Cette seconde partie se situe de préférence dans l'actualité récente et brûlante plutôt que dans le passé des passions refroidies — pourtant, en ce jour où Genevoix entre au Panthéon, il ne serait pas bon qu'il soit suivi de Rimbaud et Verlaine ! — si bien que le dossier de l'instruction passe par des numéros récents de Libération et du Monde, du Nouvel Observateur et de Charlie Hebdo, plutôt que par des revues littéraires. Sur le banc des accusés se côtoient donc Gabriel Matzneff et Roman Polanski, Martin Heidegger et Günther Grass, Richard Millet et Peter Handke — tout un chapitre pour lui seul, quel honneur ! L'un étale sa pédophilie, l'autre se pose en victime comme Dreyfus. Un autre s'avère encore plus nazi qu'on ne le croyait. Le suivant avoua — spontanément il est vrai — son passé de SS. Un autre fit l'apologie d'un tueur raciste. Le dernier réclamait seulement la justice pour la Serbie victime de médias qu'il prétendait tendancieux.
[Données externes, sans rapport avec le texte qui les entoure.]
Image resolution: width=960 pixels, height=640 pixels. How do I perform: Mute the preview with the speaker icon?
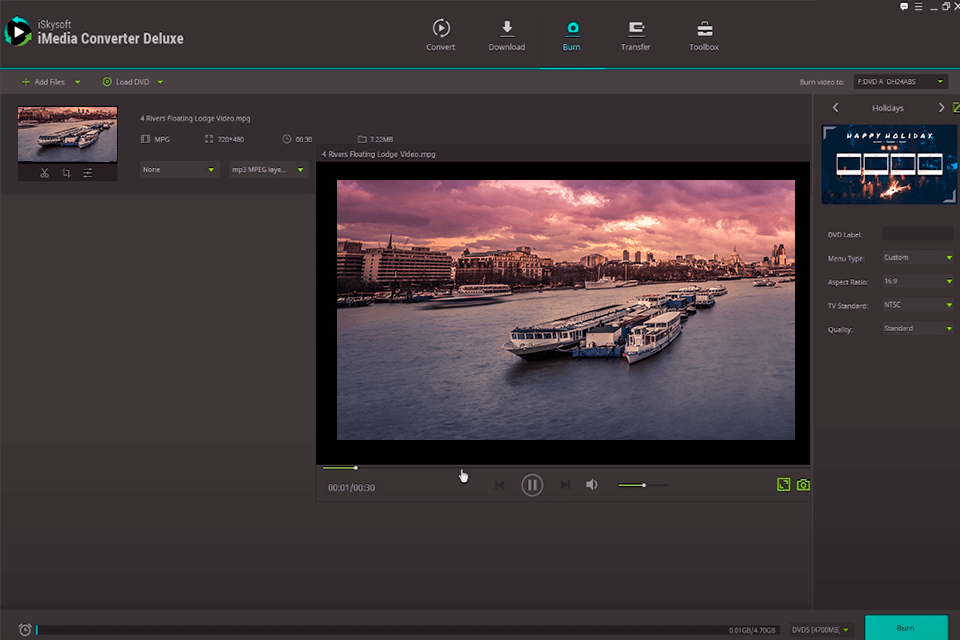(x=592, y=485)
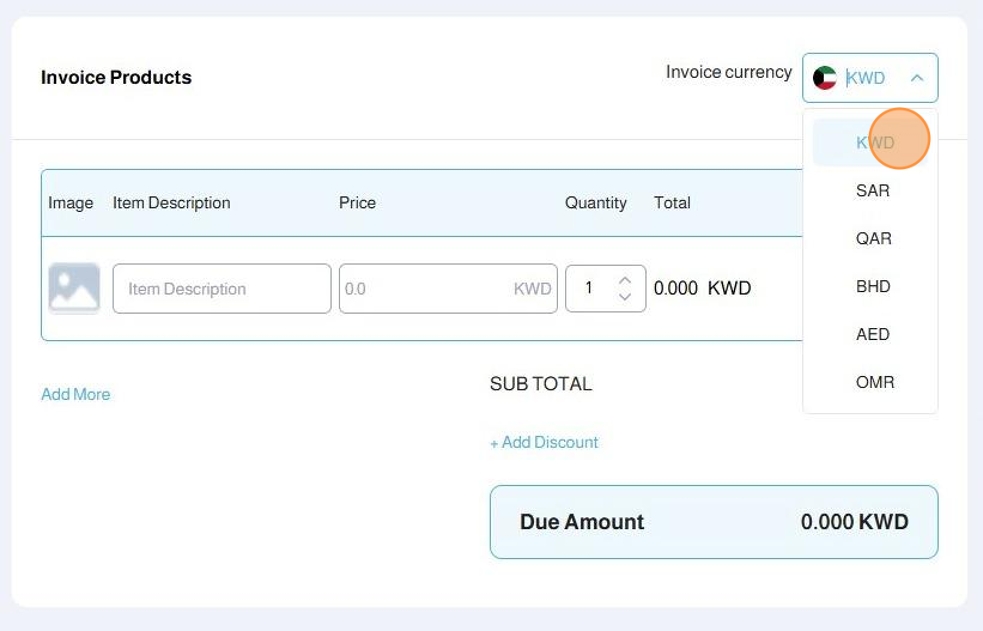983x631 pixels.
Task: Select BHD currency option
Action: pyautogui.click(x=872, y=287)
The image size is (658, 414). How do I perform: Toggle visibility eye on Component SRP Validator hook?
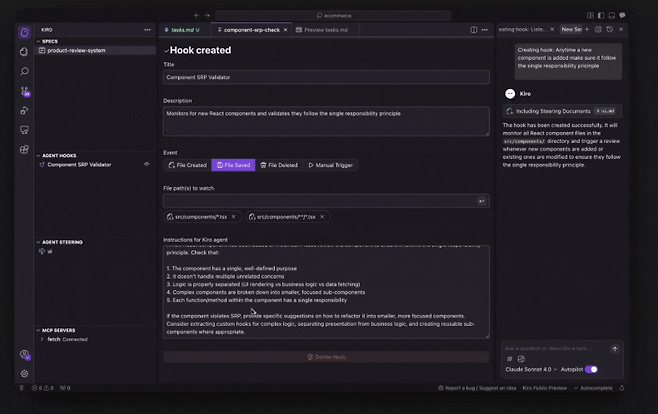(x=147, y=164)
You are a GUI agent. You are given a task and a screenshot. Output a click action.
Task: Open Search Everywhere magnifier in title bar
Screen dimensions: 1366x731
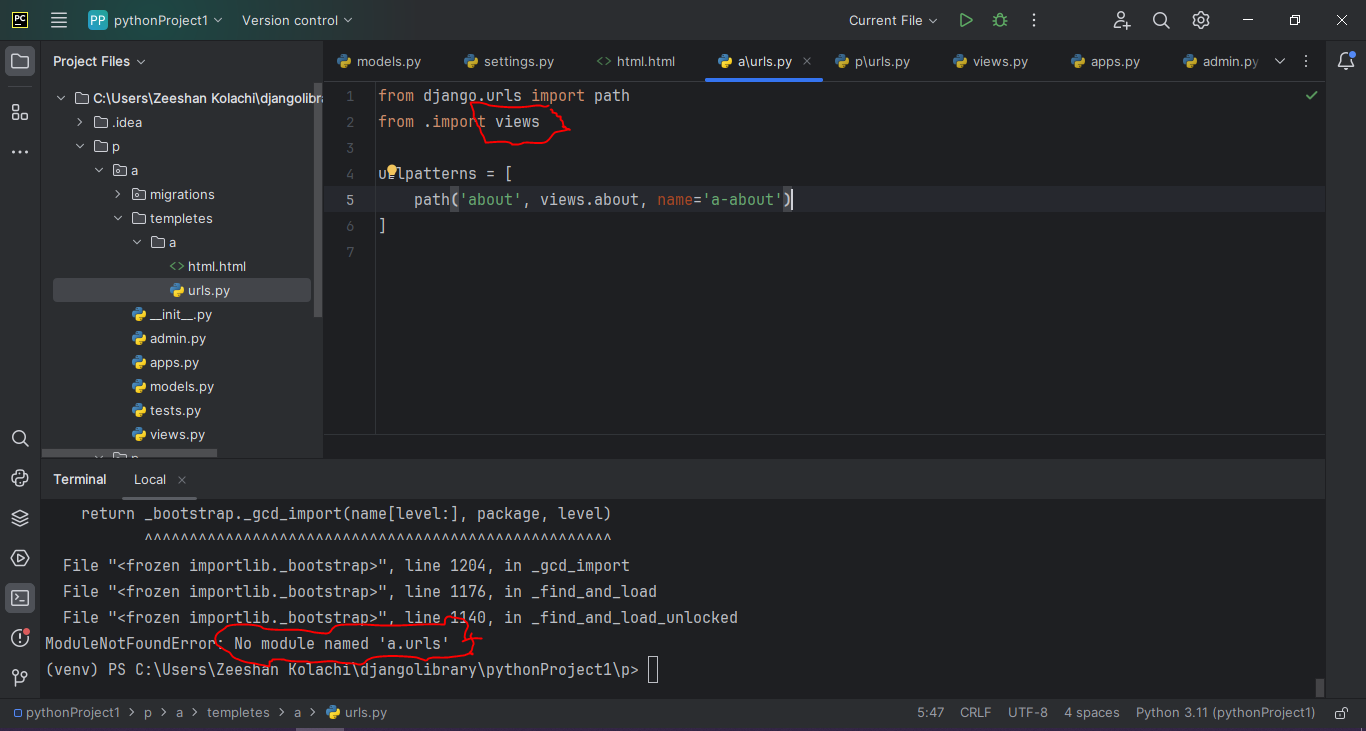1161,20
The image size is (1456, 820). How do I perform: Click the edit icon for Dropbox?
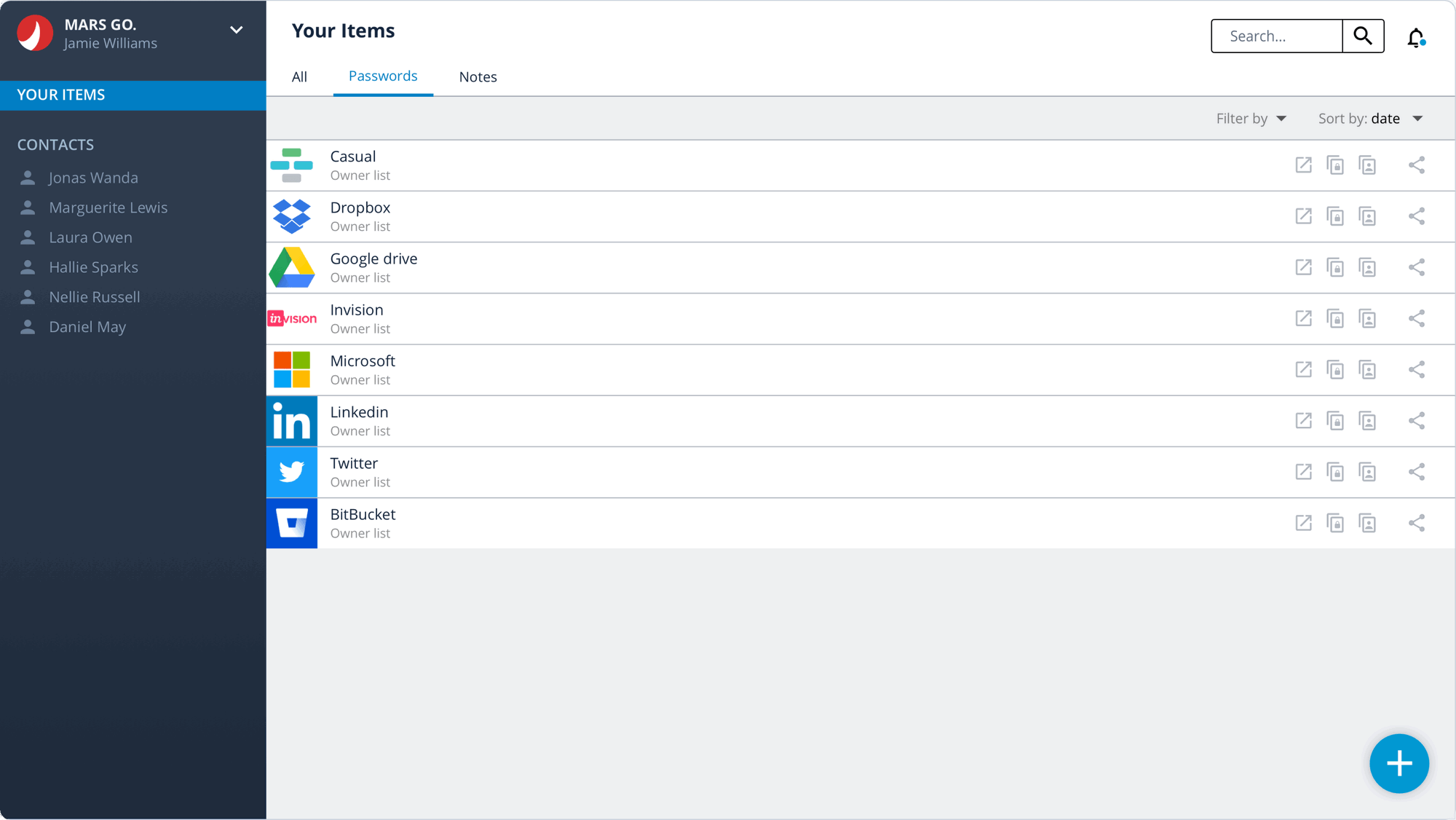click(x=1304, y=216)
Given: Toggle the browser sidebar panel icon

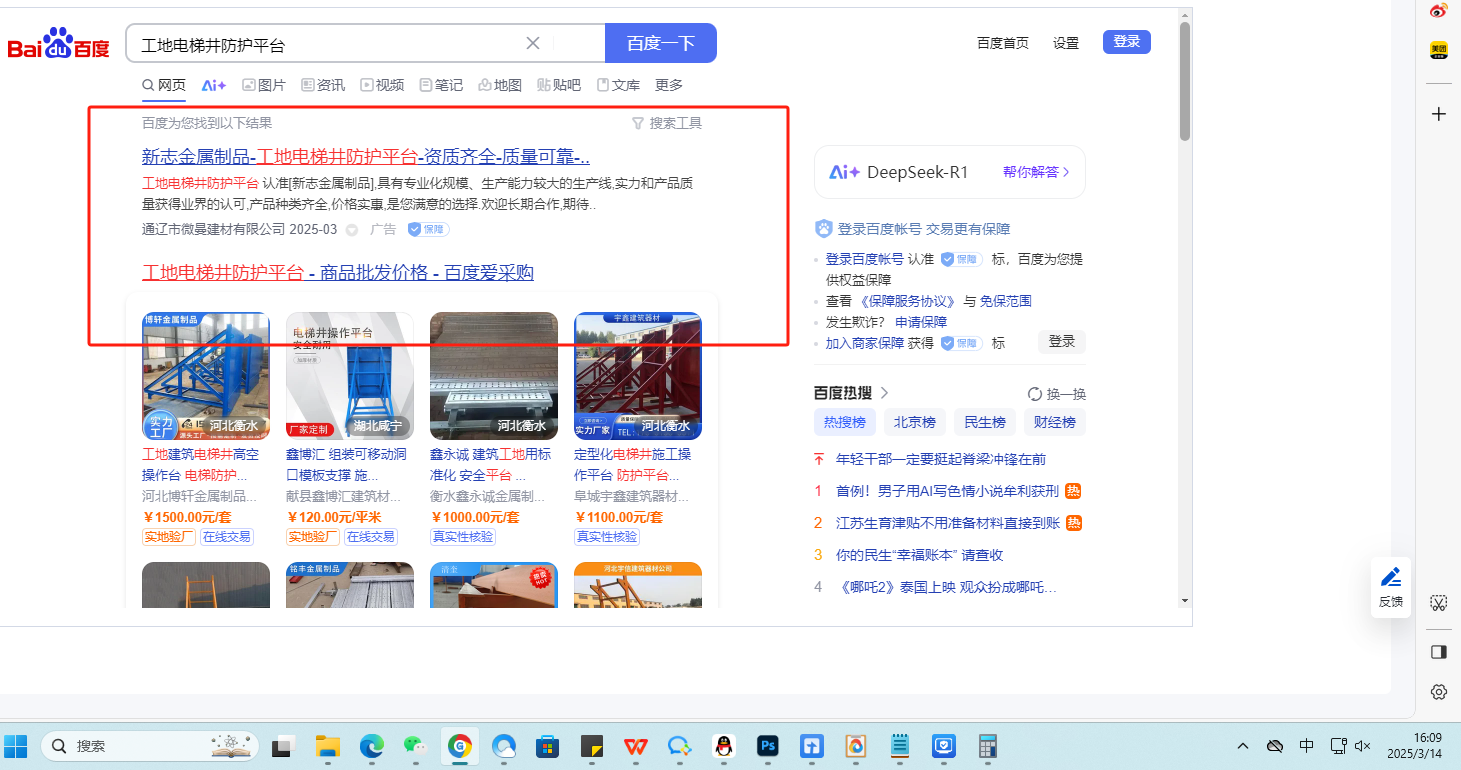Looking at the screenshot, I should (x=1438, y=652).
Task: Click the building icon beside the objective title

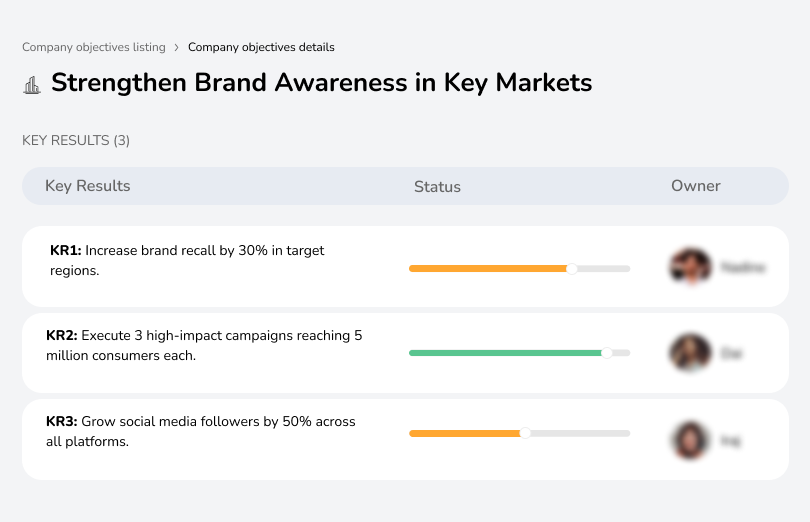Action: tap(32, 84)
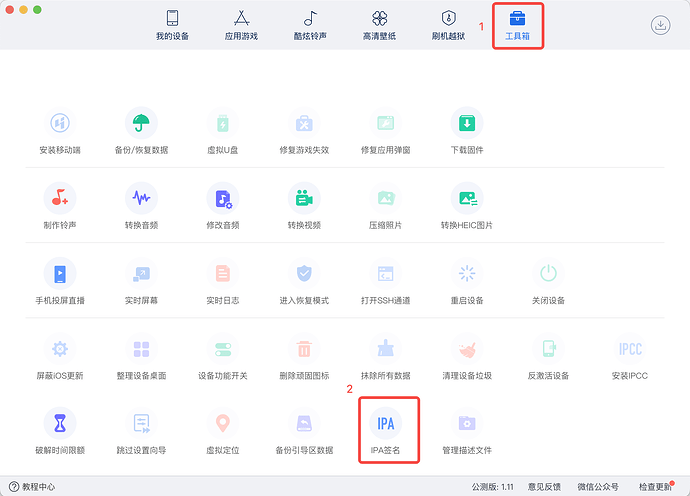This screenshot has height=496, width=690.
Task: Click 检查更新 in status bar
Action: pos(655,487)
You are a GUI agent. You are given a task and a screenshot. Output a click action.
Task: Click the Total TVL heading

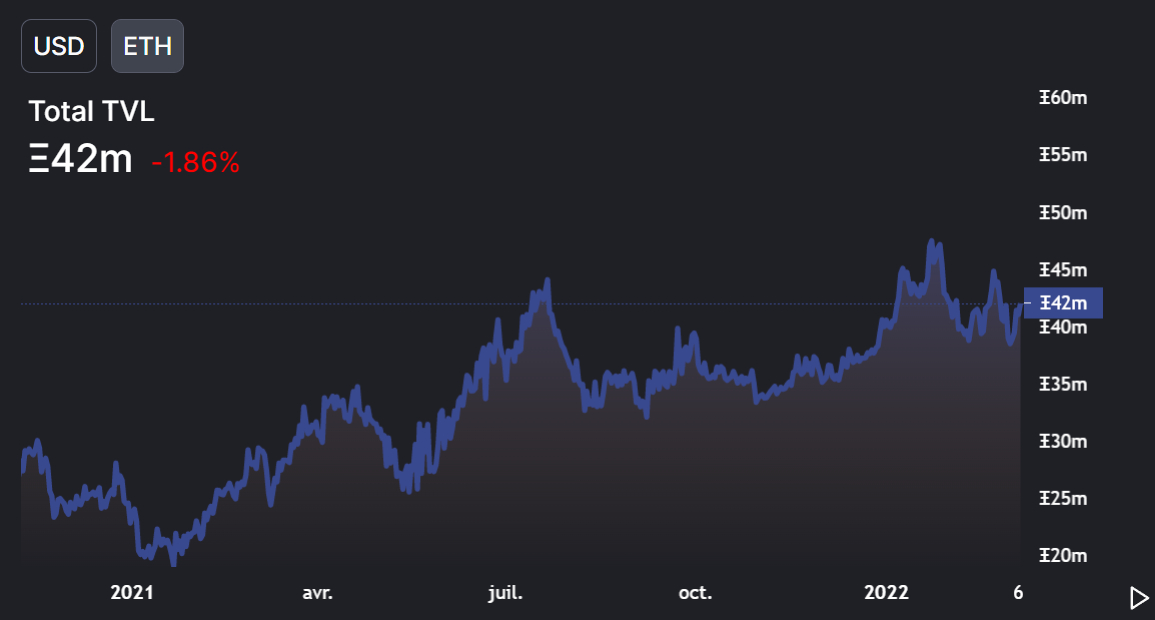91,112
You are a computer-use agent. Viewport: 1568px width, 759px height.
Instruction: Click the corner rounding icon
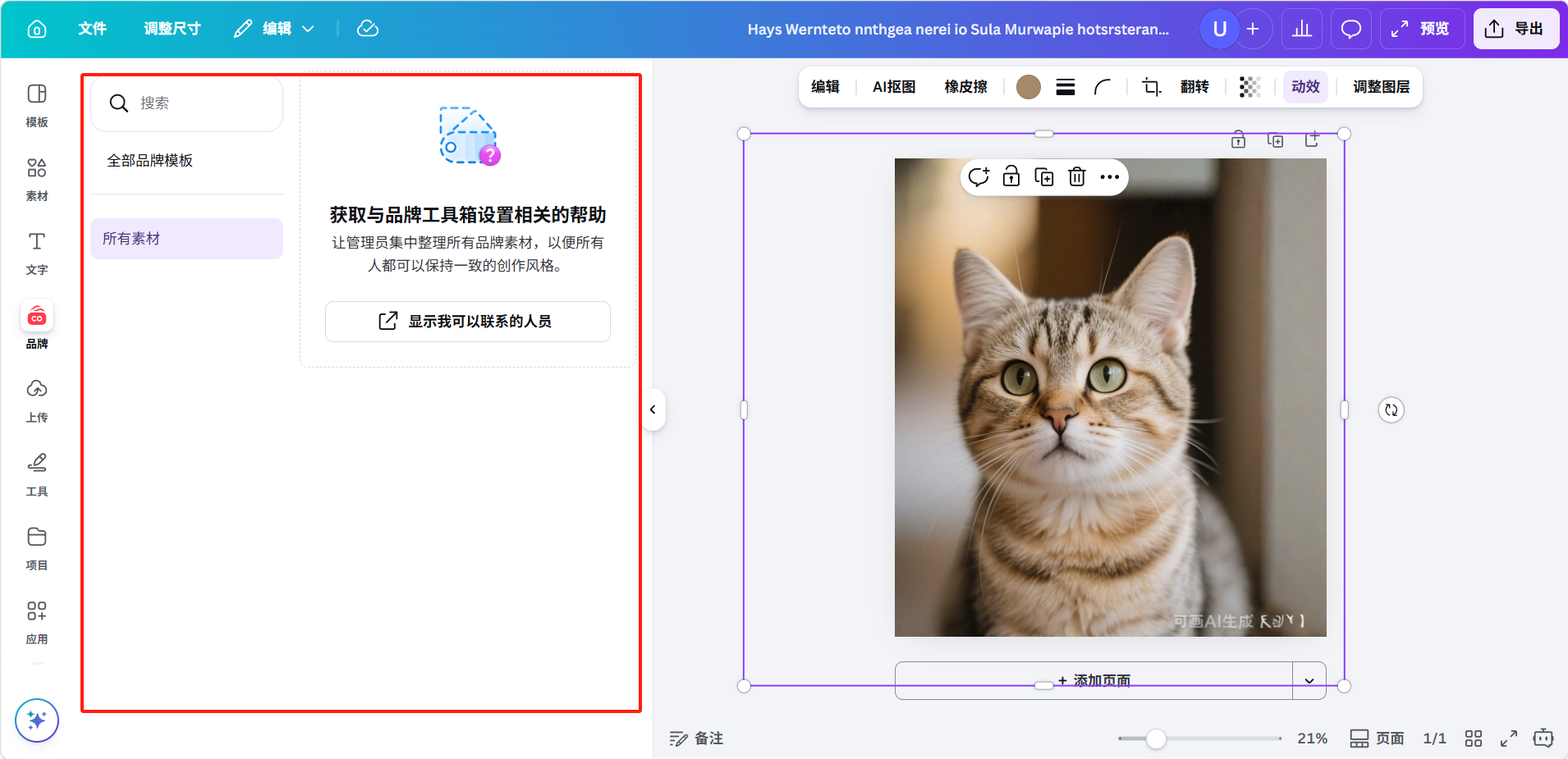1103,87
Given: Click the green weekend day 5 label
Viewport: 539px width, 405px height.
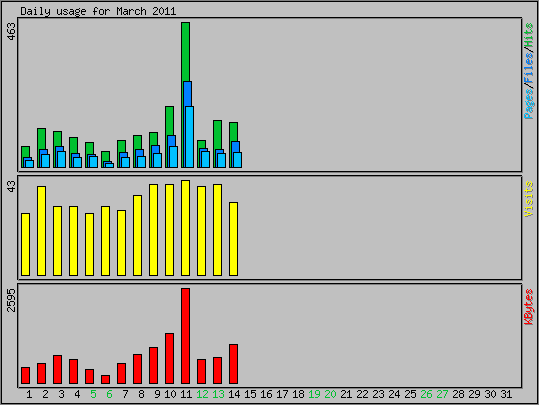Looking at the screenshot, I should 93,394.
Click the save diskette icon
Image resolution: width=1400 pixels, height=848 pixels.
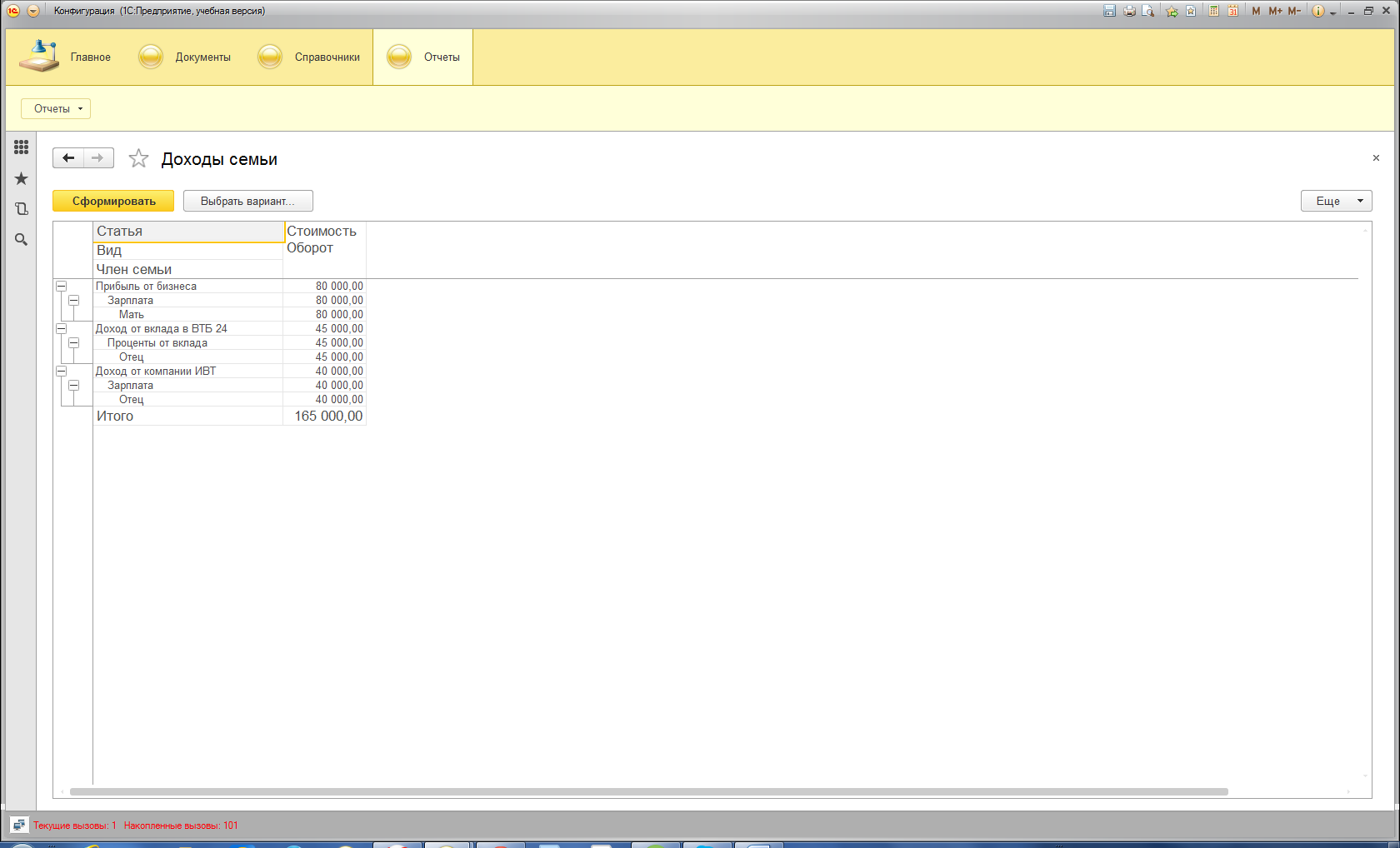coord(1109,11)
Quel est le verdict pour ces réprouvés ? Matzneff est devenu impubliable, Polanski infréquentable, Heidegger illisible (il l'était déjà), Grass oubliable, Millet haïssable, et Handke négligeable, lui que Salman Rushdie a traité de « Crétin international de l'année » ! Dans ses conclusions Gisèle Sapiro sait cependant faire preuve de modération et prendre ses distances à l'égard d'accusations excessives sans oublie de noter, qu'en fin de compte, « les polémiques ne concernent qu'un nombre somme toute assez limité d'auteurs ». Bref, l'honneur est sauf.
• Gisèle Sapiro. Peut-on dissocier l'œuvre de l'auteur ? - Seuil, 2020, 232 pages.